Why I Can't Cry

237 75 33
                                    

This oneshoot dedicated to penapite

HARUM kertas khas percetakan langsung menyeruput hidung begitu aku menariknya dari beberapa tumpukan kertas yang baru saja dibeli adikku, entah untuk apa. Kertas putih bersih itu, kupandangi sebentar sebelum mengambil pulpen baru kemudian menyoretkan orak-arik perwakilan perasaanku di sana.

Kupasok udara banyak-banyak, takut jika nanti tiba-tiba pikiranku berubah haluan, enggan menuliskan apa yang sejak tadi malam menganggu pikiranku. Jarum panjang saat ini menunjukkan pukul dua dini hari, kantuk belum juga berkunjung sekedar memberitahu bahwa tubuhku lelah.

Aku menggigit bibir bagian bawah sebentar, dan sekarang ... mari kita mulai.

Ini untuk kamu, seseorang yang bertahun-tahun lalu pernah menemani sebagian hari-hariku. Aku tidak akan bertanya kabar, aku tahu jelas bagaimana keadaanmu sekarang.

Pukul dua dini hari ini, aku dilanda gundah gulana, sekelebat kejadian masa lalu terus menghantuiku. Menuntun gerak kaki dan membuatku sekarang terduduk di windowsill sambil mengamati benda-benda langit yang masih setia menerangi bumi di atas sana.

Hal terberat yang menghunus kesadaranku saat ini adalah kamu.

Ah, barangkali aku perlu menyebutkan nama, sebab aku cukup tahu bahwa kamu adalah spesies manusia yang diciptakan Tuhan dengan kadar kepekaan lemah.

Tulisan ini untukmu, Fidlan Kianrama.

Langsung saja kumulai, alasanku menuliskan surat ini untuk kamu.

Kamu sahabatku, orang yang berlalu lalang menjadi pemain pelengkap di skenarioku. Untuk mengaku dekat, aku sendiri tidak tahu bagaimana definisi dekat menurut orang lain. Kamu orang terdekatku setelah kedua orangtua dan Reatta, adikku.

Malam ini, biar jadi malam yang panjang buatku menumpaskan segala pasok rindu yang terus saja berjelaga. Aku mau kamu, itu saja, malam ini.
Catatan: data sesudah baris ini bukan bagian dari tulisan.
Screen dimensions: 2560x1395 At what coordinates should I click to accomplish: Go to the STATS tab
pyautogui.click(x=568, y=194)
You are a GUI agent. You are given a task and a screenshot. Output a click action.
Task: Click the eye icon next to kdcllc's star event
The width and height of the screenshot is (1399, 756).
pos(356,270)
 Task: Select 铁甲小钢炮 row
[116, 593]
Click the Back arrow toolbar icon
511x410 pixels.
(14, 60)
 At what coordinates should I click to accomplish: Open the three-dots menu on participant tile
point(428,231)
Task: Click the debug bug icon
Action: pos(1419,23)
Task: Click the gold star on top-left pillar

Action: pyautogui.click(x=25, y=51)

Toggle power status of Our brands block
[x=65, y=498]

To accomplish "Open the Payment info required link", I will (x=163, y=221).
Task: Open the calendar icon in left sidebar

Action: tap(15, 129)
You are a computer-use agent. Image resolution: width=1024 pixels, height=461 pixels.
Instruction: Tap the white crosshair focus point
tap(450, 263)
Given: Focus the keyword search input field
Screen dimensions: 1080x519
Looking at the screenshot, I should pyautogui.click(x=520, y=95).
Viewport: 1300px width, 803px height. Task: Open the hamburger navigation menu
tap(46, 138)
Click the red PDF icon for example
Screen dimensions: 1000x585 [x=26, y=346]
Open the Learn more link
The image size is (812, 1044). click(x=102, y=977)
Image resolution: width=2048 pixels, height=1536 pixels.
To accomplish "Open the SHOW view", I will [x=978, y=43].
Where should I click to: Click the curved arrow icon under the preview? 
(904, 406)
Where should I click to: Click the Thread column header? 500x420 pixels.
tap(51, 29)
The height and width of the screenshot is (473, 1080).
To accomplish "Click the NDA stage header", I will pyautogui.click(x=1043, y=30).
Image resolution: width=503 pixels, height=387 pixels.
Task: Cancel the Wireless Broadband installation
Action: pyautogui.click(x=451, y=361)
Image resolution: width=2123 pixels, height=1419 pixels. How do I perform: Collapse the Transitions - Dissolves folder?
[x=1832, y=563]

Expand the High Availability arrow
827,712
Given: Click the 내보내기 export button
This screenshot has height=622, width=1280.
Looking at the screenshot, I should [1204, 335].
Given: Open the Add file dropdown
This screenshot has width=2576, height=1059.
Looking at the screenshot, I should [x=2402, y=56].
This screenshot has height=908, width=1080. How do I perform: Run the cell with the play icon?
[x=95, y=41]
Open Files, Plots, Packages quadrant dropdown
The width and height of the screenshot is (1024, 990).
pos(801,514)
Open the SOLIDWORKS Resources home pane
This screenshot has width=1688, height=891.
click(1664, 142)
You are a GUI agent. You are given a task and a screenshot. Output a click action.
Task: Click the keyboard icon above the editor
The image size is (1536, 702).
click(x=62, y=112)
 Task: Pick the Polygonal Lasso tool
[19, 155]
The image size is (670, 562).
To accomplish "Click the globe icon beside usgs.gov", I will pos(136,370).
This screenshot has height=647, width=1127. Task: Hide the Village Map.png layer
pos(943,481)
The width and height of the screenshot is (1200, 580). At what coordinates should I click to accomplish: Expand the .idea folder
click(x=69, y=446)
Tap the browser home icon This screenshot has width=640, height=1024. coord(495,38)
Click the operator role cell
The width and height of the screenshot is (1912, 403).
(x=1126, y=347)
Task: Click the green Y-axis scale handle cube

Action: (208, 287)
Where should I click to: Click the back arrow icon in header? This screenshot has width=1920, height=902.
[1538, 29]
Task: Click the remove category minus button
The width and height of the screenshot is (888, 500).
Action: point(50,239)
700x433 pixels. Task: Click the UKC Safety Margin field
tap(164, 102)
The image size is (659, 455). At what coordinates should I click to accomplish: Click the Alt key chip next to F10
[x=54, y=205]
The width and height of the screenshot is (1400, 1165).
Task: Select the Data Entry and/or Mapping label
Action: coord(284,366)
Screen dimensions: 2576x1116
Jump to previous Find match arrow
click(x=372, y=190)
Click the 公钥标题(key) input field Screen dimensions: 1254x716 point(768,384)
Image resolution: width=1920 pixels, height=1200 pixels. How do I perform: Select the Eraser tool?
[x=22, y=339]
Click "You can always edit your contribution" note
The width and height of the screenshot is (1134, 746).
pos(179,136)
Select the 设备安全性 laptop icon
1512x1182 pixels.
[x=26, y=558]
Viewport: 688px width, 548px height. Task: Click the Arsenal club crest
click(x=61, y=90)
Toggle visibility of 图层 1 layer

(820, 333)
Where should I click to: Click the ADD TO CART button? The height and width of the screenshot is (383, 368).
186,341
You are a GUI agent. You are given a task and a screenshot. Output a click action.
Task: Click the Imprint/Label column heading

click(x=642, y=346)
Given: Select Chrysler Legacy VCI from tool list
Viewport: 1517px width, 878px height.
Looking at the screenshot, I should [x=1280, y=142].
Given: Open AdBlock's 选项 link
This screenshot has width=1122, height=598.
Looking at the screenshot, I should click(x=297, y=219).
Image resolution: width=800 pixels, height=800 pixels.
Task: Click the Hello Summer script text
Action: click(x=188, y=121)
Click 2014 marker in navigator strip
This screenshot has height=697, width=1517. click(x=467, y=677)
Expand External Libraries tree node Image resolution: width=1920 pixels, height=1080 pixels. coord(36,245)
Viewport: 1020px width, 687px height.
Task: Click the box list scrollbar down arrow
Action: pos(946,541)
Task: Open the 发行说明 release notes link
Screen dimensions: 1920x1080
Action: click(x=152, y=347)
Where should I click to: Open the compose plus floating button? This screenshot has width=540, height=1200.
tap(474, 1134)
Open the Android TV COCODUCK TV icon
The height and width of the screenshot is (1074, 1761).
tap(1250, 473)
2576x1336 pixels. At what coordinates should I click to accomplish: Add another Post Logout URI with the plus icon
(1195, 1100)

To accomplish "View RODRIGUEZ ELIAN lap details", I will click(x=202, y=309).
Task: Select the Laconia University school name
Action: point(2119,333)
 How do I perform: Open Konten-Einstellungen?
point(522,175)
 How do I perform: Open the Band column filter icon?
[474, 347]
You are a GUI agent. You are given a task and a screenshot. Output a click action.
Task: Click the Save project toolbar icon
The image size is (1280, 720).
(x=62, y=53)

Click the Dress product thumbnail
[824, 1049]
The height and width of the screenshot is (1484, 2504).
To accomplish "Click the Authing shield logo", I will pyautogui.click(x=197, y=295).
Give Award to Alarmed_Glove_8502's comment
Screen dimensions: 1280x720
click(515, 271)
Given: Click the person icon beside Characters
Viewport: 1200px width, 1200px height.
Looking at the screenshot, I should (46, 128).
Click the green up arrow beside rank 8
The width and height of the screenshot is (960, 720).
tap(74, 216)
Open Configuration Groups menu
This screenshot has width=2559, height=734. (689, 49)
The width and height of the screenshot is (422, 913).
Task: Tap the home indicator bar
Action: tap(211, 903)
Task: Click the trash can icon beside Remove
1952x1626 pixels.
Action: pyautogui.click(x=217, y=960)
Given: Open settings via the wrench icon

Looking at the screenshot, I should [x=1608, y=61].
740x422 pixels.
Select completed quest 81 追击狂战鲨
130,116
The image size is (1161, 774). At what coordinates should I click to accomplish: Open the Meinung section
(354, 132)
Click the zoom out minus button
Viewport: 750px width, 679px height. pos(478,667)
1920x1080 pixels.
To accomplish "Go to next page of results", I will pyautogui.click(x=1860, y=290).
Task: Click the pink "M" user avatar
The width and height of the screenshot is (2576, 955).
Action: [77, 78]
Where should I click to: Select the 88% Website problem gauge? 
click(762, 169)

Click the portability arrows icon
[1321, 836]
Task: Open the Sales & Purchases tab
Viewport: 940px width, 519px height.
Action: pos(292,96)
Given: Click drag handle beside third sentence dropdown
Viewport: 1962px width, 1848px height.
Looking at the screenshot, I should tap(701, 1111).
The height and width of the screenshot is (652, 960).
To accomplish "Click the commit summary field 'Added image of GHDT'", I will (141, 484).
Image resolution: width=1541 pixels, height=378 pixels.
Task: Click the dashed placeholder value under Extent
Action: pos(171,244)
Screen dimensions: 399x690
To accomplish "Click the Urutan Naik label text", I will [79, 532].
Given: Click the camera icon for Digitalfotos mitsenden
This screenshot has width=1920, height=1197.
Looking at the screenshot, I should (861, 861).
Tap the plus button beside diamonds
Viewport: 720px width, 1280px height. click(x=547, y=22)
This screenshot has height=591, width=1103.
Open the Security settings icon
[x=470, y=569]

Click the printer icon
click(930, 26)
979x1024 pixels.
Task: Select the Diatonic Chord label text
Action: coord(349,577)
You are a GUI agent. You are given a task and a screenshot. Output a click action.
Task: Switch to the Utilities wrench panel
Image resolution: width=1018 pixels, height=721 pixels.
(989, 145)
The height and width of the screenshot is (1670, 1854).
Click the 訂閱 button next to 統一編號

Aku, kamu, kita berdua dekat. Saat kita berdua memasuki umur enam belas tahun, sekolah sedikit merenggangkan definisi dekat yang kubuat. Sewaktu ingin masuk sekolah, aku memilih melanjutkan di SMK Kesehatan, impianku dari kecil sebagai titik tolak cita-citaku agar bisa menjadi perawat. Sementara kamu, kamu masuk di salah satu SMA Negeri dengan jalur undangan.

Mulai dari itu, hubungan kita merenggang. Kesibukan demi kesibukan terus saja membuat kita lupa bahwasannya setiap hari kita selalu suka menghabiskan brownies dan susu cokelat. Juga pubersitas masing-masing diri yang membuat kamu terkadang lebih suka menghabiskan waktu dengan perempuan-perempuan yang hampir semuanya kamu kenalkan padaku.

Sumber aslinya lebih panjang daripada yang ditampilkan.